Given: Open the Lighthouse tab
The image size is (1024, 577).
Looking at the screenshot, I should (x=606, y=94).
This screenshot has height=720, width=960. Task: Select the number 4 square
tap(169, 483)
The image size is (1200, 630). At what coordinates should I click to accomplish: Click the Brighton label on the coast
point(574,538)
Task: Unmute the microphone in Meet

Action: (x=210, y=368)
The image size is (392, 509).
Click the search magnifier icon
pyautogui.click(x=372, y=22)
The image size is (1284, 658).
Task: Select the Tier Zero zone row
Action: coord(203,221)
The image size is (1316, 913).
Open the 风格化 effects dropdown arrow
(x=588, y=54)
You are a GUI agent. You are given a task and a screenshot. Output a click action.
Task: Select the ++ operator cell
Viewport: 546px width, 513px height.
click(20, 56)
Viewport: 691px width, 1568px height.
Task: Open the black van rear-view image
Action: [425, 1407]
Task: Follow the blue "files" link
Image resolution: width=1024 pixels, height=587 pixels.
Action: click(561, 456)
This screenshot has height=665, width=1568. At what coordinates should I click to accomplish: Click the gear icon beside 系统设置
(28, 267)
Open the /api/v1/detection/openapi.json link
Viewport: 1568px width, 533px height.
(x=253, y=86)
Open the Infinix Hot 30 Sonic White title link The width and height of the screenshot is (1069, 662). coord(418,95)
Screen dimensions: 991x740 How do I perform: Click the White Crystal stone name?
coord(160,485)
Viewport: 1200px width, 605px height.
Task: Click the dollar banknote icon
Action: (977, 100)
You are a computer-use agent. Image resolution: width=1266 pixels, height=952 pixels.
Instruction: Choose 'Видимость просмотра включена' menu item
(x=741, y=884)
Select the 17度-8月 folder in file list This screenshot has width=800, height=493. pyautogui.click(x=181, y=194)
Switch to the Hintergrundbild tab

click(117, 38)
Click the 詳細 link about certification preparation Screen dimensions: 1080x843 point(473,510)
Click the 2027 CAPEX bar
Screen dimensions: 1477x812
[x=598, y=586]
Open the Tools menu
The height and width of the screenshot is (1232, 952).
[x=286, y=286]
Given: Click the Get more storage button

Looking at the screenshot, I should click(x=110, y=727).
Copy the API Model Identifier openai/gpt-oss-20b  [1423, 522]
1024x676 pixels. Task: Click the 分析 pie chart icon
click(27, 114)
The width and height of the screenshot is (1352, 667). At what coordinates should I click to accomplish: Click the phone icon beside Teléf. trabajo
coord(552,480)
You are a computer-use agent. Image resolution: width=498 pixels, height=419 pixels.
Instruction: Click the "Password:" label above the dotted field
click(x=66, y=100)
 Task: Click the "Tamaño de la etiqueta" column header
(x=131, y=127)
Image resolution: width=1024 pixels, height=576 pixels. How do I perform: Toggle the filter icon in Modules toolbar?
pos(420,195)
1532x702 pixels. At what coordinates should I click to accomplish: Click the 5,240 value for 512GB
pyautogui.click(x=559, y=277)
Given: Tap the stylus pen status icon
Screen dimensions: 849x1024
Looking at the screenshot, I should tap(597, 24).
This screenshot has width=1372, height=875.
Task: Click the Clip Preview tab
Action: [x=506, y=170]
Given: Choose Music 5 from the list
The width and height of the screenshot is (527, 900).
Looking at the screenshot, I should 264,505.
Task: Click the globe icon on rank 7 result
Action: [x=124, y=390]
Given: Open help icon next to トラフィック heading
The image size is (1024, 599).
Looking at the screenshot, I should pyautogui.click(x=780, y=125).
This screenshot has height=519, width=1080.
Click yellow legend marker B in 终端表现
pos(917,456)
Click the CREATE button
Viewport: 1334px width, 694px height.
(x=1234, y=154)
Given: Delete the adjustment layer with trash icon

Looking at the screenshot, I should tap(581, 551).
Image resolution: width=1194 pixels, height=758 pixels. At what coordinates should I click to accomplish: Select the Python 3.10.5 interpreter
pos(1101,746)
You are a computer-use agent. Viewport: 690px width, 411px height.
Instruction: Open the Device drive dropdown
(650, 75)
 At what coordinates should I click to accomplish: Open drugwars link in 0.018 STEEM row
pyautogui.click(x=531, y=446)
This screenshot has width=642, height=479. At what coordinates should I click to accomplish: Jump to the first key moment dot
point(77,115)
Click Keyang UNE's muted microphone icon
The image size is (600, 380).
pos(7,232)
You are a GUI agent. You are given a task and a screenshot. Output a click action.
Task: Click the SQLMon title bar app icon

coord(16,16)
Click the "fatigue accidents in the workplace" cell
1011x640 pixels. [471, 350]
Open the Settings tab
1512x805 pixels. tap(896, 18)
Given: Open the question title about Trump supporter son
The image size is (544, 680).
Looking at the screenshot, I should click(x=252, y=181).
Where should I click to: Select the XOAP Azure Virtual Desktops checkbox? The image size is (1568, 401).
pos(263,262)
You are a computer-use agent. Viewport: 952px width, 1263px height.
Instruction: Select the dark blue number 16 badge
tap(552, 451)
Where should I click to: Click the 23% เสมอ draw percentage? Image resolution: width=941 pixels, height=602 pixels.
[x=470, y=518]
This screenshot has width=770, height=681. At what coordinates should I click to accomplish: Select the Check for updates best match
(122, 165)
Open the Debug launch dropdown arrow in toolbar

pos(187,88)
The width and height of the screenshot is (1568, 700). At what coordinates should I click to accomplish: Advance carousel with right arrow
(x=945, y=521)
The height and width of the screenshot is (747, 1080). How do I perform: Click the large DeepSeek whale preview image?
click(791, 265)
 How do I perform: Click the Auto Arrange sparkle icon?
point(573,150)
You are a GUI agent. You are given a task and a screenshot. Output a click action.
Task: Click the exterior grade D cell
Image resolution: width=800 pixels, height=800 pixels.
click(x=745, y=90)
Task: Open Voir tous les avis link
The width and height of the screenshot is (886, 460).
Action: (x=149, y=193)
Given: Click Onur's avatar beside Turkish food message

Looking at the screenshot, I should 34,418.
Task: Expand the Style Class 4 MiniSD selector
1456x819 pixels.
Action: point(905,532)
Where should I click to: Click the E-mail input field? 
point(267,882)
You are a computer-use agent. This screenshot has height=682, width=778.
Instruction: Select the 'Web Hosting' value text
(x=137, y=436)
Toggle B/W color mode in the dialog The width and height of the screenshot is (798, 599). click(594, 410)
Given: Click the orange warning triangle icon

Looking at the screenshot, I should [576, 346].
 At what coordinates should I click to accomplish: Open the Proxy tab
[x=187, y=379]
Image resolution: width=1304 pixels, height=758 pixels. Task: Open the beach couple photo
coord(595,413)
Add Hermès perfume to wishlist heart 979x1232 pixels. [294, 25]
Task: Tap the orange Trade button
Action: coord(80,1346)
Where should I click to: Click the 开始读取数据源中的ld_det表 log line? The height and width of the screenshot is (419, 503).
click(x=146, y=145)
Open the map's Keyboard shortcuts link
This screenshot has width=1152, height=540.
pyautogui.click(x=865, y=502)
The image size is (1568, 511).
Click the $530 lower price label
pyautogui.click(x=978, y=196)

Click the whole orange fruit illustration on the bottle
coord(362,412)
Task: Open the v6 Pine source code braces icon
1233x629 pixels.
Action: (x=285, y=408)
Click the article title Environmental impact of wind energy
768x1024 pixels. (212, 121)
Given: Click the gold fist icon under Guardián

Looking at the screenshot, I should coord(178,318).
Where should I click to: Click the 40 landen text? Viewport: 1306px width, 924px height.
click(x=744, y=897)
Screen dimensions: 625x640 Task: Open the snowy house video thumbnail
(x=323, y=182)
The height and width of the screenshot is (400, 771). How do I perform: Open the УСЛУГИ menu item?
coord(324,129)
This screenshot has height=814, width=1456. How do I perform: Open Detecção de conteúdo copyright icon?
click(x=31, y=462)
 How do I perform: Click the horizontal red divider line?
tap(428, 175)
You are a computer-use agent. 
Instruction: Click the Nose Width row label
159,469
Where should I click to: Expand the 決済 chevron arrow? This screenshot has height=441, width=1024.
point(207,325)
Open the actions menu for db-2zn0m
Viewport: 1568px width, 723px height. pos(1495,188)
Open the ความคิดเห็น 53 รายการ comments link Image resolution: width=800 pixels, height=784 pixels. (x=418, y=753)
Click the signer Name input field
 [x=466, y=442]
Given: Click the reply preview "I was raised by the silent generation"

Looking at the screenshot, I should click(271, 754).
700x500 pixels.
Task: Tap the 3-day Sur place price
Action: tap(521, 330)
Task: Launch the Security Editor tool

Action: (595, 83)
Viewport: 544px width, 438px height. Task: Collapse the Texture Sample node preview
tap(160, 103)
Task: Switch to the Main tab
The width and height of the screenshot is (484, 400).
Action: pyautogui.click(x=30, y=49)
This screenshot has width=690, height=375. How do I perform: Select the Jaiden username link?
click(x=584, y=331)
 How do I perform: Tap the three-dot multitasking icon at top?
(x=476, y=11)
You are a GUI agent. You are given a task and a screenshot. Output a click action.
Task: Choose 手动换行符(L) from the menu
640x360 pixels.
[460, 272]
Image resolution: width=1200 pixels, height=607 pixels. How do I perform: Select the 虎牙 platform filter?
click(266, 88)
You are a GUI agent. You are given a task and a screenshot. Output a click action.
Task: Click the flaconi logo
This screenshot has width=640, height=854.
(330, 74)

######

- **Exercise**
For every line of the material above that contains the word "from", show the line.

- **Response to the exercise**
Given: Choose Music 5 from the list
Task: Choose 手动换行符(L) from the menu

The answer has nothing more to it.